This is a very likable book! True, there's an excess of small-scale Victorian portraiture—a piece of schtick that keeps getting expanded upon with each embiggened reissue—but all the stories are good reads, and the artwork keeps getting better as it goes. The variety of what you get, all by Mignola's own hand, is wonderful. ‘The Magician and the Snake’ was also featured in the library edition of Hellboy in Hell, but I enjoyed re-reading it here in more humble, supportive environs, where it begins to co-inhabit a mythology defined by these loosely interrelated stories; in fact, Mignola's intro suggests this book would make an appropriate companion to H in H, as both are efforts by the author to be more himself in drawing what he loves.

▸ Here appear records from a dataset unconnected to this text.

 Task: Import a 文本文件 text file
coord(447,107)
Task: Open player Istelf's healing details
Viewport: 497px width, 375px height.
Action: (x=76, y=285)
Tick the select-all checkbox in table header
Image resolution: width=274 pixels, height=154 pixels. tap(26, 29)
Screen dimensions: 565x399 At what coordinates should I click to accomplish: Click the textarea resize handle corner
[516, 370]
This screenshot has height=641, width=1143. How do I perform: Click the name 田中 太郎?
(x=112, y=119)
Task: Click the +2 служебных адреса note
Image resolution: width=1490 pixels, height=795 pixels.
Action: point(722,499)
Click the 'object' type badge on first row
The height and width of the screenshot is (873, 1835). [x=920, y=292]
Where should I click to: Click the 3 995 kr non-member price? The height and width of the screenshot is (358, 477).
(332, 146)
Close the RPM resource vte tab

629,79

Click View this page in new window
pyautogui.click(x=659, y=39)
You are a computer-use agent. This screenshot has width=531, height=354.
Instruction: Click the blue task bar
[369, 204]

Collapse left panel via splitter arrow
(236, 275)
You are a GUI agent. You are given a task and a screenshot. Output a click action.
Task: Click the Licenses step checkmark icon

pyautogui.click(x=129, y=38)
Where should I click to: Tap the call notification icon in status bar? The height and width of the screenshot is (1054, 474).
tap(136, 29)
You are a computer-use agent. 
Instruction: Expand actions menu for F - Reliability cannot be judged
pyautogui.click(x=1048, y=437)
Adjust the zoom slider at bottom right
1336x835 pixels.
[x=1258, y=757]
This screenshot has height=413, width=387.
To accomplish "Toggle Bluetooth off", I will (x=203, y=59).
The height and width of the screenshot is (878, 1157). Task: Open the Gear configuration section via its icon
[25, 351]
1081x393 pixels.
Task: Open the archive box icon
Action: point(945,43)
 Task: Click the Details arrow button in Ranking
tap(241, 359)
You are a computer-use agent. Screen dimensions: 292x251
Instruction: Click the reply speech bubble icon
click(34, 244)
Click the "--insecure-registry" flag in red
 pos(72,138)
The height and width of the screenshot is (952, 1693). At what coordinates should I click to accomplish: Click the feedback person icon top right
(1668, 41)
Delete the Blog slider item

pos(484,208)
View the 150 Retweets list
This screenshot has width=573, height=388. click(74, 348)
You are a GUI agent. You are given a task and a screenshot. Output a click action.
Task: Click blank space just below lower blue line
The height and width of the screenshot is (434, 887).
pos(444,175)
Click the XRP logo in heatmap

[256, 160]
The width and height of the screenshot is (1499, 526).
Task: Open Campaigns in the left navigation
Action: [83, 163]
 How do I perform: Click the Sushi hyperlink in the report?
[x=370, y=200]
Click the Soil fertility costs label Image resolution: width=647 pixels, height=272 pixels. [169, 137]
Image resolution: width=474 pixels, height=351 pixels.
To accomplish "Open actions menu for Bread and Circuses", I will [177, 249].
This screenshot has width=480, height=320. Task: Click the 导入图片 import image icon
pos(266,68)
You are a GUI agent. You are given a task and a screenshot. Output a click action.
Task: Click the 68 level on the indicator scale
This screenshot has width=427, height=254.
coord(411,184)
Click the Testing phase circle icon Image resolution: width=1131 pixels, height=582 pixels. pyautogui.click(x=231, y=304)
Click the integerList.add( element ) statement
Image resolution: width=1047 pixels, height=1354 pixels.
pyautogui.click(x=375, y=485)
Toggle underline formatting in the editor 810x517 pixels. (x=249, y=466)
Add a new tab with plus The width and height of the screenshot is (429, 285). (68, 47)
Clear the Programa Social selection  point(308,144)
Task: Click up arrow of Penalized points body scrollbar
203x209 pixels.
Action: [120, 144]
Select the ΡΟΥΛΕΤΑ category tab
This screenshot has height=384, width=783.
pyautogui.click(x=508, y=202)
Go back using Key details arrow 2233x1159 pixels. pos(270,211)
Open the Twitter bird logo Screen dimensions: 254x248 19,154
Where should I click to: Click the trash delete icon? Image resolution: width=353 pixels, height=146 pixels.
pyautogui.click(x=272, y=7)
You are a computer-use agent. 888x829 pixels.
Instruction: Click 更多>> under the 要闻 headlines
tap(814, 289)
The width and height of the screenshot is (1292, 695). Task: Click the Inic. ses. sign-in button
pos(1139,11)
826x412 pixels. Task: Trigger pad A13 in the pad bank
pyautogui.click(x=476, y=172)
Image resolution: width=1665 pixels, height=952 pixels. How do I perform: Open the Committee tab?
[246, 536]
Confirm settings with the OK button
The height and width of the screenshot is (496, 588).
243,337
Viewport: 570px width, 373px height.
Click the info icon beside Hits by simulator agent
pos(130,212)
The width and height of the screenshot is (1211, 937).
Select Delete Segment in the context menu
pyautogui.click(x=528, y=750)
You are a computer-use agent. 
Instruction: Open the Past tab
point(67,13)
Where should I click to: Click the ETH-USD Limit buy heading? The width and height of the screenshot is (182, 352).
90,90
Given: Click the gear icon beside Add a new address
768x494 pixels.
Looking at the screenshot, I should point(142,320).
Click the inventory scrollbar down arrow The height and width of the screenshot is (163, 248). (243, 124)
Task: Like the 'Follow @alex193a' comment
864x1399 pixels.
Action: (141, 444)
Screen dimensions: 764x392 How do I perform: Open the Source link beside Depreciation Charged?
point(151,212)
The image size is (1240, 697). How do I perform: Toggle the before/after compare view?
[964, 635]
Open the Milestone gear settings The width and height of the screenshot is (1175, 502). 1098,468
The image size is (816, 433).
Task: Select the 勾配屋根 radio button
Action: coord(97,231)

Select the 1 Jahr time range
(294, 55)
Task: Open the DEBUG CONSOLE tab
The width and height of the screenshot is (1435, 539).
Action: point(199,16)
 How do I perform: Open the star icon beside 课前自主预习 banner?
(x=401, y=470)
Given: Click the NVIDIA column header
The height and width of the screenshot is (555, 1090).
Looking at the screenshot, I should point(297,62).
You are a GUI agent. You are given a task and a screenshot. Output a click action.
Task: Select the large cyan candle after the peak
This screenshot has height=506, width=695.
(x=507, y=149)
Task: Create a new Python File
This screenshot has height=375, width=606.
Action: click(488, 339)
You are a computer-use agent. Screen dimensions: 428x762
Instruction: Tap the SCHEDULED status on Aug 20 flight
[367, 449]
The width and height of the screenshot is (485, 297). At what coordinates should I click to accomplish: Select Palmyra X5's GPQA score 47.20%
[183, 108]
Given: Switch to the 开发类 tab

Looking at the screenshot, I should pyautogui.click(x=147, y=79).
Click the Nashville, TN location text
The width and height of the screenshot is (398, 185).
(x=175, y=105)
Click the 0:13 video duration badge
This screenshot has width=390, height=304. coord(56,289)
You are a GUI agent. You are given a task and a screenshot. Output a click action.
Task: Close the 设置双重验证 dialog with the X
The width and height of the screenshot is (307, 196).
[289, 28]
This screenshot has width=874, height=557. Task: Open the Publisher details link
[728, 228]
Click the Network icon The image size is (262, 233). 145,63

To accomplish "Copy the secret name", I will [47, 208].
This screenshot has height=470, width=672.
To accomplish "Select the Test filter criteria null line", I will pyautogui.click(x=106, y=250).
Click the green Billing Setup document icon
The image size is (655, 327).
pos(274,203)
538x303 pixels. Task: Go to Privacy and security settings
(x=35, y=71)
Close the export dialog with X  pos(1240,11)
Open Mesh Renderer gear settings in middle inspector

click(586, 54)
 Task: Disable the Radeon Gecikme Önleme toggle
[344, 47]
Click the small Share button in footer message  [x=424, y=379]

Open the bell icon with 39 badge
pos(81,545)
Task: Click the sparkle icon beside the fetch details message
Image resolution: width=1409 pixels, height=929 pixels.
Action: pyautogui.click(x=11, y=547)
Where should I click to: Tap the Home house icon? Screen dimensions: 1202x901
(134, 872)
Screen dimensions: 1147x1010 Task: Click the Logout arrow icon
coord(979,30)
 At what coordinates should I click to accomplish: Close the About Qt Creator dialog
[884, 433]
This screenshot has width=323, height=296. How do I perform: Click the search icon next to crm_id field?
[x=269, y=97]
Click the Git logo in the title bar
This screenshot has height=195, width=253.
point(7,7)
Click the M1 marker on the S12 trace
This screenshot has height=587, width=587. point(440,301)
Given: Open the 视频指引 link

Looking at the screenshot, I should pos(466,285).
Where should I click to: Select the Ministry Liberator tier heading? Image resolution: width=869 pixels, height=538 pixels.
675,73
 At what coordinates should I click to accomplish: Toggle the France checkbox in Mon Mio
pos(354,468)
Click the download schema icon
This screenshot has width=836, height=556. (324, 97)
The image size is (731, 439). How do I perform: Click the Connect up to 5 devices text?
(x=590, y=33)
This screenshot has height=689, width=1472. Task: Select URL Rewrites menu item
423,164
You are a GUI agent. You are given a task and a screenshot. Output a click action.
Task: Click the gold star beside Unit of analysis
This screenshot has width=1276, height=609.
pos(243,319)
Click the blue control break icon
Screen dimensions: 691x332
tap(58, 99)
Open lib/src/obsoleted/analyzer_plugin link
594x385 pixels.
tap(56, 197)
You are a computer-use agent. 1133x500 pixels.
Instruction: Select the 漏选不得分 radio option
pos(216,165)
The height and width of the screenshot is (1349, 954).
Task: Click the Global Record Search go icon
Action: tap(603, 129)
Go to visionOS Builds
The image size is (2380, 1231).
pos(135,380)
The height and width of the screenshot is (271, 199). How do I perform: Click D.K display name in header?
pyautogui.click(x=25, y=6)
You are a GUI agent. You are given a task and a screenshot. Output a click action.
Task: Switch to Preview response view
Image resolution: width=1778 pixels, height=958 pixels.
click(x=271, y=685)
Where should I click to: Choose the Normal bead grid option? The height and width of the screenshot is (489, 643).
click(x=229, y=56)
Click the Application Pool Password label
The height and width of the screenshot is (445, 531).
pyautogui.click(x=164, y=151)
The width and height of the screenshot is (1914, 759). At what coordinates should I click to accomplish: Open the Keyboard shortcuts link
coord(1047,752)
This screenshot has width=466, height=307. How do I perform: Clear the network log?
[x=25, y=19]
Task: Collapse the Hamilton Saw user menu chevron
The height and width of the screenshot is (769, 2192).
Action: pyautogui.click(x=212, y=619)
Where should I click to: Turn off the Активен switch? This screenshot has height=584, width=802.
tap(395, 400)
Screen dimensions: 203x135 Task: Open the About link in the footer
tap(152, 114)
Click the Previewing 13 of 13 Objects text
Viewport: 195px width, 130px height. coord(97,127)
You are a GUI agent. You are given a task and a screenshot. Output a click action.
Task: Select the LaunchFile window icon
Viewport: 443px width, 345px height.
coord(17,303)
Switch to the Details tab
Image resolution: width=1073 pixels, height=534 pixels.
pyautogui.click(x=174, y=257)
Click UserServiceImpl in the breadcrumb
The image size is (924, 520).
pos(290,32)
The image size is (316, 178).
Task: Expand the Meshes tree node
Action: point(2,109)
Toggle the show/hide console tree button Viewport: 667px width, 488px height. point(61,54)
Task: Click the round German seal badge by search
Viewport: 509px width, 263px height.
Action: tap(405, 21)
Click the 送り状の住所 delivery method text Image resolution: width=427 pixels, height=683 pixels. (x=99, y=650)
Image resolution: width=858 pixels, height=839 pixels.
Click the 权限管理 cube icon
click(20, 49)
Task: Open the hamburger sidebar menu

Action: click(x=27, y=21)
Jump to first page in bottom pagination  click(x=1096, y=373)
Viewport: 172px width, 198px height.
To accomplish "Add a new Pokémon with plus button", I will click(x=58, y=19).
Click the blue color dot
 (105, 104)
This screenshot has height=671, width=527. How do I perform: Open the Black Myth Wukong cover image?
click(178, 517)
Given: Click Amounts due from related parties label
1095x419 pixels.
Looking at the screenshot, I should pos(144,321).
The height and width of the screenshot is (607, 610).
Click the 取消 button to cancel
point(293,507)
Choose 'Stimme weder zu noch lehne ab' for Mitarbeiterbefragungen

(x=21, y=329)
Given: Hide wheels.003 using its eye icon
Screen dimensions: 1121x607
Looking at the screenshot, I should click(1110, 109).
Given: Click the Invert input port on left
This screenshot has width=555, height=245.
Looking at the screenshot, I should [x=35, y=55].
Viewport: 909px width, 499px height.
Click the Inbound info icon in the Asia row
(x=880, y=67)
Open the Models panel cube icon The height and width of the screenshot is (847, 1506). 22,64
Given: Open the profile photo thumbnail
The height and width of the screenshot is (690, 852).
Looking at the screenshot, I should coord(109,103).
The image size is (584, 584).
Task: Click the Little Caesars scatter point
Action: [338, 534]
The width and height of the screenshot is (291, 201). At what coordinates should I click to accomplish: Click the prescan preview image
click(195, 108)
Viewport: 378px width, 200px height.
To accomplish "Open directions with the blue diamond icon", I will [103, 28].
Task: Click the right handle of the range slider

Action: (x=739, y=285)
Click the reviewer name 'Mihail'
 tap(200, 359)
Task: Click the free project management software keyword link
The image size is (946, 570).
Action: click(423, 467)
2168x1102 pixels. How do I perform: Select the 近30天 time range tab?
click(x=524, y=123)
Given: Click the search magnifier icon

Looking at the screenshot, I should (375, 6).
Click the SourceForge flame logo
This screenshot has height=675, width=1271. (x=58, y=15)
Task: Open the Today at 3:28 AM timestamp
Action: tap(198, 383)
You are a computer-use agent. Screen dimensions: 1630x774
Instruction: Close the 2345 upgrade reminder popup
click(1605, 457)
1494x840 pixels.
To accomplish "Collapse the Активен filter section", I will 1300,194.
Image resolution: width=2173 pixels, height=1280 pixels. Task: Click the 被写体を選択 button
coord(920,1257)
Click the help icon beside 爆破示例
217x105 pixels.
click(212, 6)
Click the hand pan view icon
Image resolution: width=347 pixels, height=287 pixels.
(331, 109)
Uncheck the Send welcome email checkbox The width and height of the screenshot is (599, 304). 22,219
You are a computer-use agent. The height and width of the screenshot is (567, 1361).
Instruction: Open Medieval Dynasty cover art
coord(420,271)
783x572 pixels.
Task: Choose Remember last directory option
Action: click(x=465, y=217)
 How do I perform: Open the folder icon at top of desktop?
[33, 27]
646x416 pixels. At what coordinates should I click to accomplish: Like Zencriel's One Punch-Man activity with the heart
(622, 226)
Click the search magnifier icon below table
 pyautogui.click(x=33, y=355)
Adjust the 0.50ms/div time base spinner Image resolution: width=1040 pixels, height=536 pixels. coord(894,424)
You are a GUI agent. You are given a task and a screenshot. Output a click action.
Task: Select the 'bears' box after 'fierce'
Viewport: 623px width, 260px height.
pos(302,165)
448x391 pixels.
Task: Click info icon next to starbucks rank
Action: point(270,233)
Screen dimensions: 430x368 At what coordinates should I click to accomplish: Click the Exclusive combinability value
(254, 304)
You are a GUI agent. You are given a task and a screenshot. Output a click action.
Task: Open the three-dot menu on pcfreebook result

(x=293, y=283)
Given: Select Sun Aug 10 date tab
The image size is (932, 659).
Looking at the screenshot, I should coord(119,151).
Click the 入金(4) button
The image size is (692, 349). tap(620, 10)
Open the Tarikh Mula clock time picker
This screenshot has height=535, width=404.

In addition to the extra stash of Victorian portraits, this edition includes Axorr, Slayer of Demons, an inspired piece of sword & sorcery nonsense (w/flying octopus) that somehow never reached the dialog stage—just B&W line art, no text and no color. That's what I mean about variety, a taste of something a little different to enliven the palate; not quite an Artisan Edition in its presentation, but close. (Readers are not invited to, but could, in theory, attempt to script or color this unpublished effort—that's right, kids, it's an unofficial Mike Mignola Try-Out Book!) It certainly doesn't hurt that this book's distinctive hardcover format (8.25" x 12.25") matches others like Hellboy: The First 20 Years. It's a winner, in my opinion.
BTW, I agree with another reviewer that there were ink smudges in the title story—and even a nasty scratch on a key splash page. (And my copy arrived shrink-wrapped and unopened, in pristine condition.) Fortunately, it didn't affect the balance of the material.